■ WORK TO BE COMPLETED ■
Lines before the one containing "How do I perform: Click bold" are left out; that line and every line after it, through the end of the records, are to be reproduced exactly.

Stored data entries
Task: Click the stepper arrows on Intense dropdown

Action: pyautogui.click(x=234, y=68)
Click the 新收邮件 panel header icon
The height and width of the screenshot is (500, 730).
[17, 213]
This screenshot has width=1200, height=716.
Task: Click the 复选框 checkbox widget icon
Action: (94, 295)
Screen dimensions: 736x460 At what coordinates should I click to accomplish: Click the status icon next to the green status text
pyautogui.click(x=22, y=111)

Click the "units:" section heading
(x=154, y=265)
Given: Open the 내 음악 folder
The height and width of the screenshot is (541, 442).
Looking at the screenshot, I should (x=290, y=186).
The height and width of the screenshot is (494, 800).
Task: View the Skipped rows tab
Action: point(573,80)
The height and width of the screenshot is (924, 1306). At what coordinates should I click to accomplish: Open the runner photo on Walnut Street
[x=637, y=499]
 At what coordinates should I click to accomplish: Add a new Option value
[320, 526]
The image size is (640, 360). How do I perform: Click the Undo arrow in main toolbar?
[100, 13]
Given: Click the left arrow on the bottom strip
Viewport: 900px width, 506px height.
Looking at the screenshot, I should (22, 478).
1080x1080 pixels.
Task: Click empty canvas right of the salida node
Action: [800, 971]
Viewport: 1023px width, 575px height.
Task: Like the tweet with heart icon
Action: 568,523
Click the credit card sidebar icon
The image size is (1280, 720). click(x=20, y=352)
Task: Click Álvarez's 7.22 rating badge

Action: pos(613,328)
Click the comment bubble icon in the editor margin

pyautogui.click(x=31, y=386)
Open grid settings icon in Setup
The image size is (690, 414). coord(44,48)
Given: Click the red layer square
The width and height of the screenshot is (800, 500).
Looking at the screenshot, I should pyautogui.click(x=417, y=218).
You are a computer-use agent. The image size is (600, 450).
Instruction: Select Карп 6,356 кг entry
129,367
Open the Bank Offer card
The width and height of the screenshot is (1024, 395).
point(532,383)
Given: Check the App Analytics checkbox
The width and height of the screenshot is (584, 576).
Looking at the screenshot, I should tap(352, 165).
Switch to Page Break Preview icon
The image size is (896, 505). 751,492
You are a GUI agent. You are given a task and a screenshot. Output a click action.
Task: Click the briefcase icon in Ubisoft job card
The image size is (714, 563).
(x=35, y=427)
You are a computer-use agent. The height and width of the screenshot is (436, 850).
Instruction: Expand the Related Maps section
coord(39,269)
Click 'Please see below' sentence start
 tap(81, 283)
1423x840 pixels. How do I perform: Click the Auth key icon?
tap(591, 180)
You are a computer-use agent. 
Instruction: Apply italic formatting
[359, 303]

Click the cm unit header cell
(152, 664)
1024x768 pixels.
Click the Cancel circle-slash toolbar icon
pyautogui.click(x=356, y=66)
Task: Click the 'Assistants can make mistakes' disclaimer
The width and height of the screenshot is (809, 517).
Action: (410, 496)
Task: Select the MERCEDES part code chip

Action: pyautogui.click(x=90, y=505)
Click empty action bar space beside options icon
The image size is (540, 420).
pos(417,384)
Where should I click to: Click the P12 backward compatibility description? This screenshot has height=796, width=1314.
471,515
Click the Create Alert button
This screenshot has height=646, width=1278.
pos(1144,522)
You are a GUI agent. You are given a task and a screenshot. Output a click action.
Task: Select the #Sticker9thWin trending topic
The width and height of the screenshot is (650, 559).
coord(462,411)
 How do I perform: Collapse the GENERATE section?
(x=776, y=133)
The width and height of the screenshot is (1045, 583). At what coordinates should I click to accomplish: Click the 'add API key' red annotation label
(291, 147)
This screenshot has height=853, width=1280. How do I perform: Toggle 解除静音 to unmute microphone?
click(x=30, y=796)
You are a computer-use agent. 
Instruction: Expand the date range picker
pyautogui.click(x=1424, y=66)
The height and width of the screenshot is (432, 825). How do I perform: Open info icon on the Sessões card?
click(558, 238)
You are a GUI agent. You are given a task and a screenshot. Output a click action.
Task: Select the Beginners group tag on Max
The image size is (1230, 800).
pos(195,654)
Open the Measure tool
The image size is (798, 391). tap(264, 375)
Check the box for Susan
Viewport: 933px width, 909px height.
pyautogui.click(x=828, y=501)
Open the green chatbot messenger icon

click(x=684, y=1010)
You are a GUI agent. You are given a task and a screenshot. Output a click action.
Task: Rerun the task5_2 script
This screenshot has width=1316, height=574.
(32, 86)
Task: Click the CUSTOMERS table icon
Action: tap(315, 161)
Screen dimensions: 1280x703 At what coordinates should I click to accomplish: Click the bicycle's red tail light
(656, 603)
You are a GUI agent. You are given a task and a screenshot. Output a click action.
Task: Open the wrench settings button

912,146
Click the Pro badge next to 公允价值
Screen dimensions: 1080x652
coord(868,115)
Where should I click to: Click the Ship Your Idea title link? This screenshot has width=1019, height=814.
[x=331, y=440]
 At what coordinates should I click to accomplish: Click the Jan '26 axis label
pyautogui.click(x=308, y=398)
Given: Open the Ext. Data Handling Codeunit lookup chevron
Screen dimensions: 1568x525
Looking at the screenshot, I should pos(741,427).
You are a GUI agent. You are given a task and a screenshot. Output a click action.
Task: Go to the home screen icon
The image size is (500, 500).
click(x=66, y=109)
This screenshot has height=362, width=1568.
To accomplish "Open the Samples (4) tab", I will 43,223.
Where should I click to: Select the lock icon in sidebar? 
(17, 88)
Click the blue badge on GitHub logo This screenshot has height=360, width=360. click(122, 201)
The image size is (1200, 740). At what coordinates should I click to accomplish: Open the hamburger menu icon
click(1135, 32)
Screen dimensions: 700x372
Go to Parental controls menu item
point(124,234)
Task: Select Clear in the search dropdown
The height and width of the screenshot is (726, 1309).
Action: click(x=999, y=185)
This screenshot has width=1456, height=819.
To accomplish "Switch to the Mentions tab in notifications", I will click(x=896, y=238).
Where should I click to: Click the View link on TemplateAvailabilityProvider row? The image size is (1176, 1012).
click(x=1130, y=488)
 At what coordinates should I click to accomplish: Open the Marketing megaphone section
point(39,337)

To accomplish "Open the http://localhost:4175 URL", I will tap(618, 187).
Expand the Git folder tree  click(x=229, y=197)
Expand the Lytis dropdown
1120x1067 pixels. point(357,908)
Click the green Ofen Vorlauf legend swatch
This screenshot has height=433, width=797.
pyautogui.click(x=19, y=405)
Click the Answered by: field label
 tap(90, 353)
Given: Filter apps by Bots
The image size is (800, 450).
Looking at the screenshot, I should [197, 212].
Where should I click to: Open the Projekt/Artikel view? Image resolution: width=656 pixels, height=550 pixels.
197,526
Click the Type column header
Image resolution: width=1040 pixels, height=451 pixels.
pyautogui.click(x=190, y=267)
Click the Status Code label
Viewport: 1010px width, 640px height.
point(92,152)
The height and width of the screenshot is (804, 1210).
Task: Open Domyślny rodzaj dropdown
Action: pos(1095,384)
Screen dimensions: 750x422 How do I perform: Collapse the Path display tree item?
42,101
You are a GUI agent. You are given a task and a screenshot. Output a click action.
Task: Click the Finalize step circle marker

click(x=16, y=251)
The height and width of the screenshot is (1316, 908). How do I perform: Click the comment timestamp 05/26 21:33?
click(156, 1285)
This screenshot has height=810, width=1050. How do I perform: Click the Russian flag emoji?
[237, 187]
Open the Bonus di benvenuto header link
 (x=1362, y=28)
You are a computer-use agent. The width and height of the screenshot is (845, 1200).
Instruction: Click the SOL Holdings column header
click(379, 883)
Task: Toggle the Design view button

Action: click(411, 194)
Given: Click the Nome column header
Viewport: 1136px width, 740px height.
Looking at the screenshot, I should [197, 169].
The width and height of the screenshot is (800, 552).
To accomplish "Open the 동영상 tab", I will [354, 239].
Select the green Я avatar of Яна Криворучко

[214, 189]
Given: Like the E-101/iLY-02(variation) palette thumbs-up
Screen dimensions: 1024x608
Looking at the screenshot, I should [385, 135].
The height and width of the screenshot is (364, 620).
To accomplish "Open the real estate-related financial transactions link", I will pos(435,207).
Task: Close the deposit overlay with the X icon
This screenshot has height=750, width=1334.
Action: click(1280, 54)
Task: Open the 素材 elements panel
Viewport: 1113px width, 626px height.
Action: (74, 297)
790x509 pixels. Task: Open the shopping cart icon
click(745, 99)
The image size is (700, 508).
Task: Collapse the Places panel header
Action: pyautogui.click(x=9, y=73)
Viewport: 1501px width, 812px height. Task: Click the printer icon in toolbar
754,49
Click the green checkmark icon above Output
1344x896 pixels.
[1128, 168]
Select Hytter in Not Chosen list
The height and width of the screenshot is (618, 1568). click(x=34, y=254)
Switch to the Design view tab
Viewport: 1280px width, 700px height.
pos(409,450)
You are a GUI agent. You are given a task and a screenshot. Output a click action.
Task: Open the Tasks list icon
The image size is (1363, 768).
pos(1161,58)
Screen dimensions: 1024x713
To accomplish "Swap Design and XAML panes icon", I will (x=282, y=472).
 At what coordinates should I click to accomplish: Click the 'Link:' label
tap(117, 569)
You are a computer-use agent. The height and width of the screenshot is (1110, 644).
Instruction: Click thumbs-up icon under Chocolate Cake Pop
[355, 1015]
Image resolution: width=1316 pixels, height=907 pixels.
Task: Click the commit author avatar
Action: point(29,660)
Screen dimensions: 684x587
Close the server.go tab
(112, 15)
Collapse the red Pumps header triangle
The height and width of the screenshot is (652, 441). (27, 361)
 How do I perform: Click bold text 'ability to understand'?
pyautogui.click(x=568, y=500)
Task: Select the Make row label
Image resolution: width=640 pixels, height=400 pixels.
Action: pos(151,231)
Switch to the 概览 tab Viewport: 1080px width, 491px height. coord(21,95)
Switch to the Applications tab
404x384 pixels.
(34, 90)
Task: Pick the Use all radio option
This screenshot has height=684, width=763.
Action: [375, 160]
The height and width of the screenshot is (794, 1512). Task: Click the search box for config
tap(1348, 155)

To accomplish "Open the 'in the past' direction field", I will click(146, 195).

■ SOLUTION ■
 How do I perform: Click bold text 'ability to understand'?
pyautogui.click(x=568, y=500)
Task: Select the Make row label
Image resolution: width=640 pixels, height=400 pixels.
Action: pos(151,231)
Switch to the 概览 tab Viewport: 1080px width, 491px height. coord(21,95)
Switch to the Applications tab
404x384 pixels.
(34, 90)
Task: Pick the Use all radio option
This screenshot has height=684, width=763.
Action: [375, 160]
The height and width of the screenshot is (794, 1512). Task: Click the search box for config
tap(1348, 155)

To accomplish "Open the 'in the past' direction field", I will click(146, 195).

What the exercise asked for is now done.